Permanent link to cite or share this item: http://hdl.handle.net/10568/79923
External link to download this item: http://www.slideshare.net/ILRI/african-leptospirosis-network
Although leptospirosis is a disease of global importance, local context is crucial to formulating effective intervention strategies. Factors including reservoir host species, pathogen type, environmental, and social settings generate context-specific epidemiologies. Diverse climatic zones, agricultural systems, urbanization patterns, and cultural practices in Africa are likely to drive considerable variation in leptospirosis epidemiology. There is growing evidence of a substantial burden of human leptospirosis in Africa that is difficult to quantify in part due to lack of surveillance and clinical awareness of leptospirosis.
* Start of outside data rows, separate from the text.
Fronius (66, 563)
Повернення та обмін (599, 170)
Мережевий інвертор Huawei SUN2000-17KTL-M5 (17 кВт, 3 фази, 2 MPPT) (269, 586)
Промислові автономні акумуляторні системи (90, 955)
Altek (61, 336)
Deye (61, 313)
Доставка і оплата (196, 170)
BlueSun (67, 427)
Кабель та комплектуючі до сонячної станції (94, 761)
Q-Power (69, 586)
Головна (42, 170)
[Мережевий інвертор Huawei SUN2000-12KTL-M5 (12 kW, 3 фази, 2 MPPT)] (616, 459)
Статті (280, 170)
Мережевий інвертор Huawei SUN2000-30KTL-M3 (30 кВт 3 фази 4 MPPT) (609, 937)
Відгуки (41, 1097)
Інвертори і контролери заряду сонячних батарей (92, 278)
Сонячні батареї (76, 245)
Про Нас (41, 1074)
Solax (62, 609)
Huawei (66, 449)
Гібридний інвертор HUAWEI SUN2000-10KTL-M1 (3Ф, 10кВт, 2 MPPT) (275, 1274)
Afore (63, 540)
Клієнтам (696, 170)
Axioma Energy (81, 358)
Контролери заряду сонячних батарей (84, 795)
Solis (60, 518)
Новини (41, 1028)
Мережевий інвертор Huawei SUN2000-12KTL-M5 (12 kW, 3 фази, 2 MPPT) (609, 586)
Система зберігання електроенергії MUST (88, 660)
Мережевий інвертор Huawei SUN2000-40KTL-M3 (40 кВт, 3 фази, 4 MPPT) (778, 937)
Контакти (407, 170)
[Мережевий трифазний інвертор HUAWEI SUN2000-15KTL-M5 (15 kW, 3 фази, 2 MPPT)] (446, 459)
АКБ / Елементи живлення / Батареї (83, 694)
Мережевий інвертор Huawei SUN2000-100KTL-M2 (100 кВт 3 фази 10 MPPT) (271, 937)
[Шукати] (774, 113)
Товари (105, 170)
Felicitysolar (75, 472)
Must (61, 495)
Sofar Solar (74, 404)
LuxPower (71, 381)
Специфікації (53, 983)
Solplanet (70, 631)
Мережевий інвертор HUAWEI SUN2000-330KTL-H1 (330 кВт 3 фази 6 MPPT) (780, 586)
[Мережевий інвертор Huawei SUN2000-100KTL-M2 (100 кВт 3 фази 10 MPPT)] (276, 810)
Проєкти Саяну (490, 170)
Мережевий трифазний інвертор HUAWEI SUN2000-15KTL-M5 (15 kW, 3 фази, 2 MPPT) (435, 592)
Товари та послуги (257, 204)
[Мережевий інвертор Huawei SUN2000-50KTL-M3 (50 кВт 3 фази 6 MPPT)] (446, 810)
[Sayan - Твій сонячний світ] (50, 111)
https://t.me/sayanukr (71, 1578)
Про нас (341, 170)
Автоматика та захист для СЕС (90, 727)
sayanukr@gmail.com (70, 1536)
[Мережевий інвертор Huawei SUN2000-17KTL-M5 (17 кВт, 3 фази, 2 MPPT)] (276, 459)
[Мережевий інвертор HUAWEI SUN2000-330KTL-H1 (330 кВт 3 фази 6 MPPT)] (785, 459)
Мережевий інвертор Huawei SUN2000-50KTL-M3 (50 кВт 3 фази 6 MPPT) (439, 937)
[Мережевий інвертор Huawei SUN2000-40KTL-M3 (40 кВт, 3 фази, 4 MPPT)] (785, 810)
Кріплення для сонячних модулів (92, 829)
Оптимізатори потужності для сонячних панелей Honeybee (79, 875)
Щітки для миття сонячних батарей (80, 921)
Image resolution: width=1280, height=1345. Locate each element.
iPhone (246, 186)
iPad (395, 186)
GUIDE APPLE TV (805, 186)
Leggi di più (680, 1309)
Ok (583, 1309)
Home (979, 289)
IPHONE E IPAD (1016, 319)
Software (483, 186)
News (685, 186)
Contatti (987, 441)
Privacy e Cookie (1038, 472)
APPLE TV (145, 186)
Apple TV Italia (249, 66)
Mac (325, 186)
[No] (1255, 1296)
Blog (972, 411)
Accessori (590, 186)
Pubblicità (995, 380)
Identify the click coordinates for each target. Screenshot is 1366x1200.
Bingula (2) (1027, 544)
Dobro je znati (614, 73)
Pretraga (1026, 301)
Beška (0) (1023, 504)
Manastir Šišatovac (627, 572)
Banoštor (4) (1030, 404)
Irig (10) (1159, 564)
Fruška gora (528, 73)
Leptospirosis is therefore rarely considered as a differential diagnosis for acute febrile illness, and there is little access to diagnostic services for leptospirosis on the continent. In 2016, a virtual network was founded focussing on improving awareness and understanding leptospirosis in Africa. We currently have 40 members from academia, clinical practice, government and non-governmental agencies and others. Current members are based predominantly in institutions outside the continent but increasingly colleagues based in public health, laboratories, veterinary, and academic institutions within Africa are joining. We will share our experiences of developing this network, and our plans for capacity building through identifying and addressing knowledge gaps in our understanding of leptospirosis in Africa.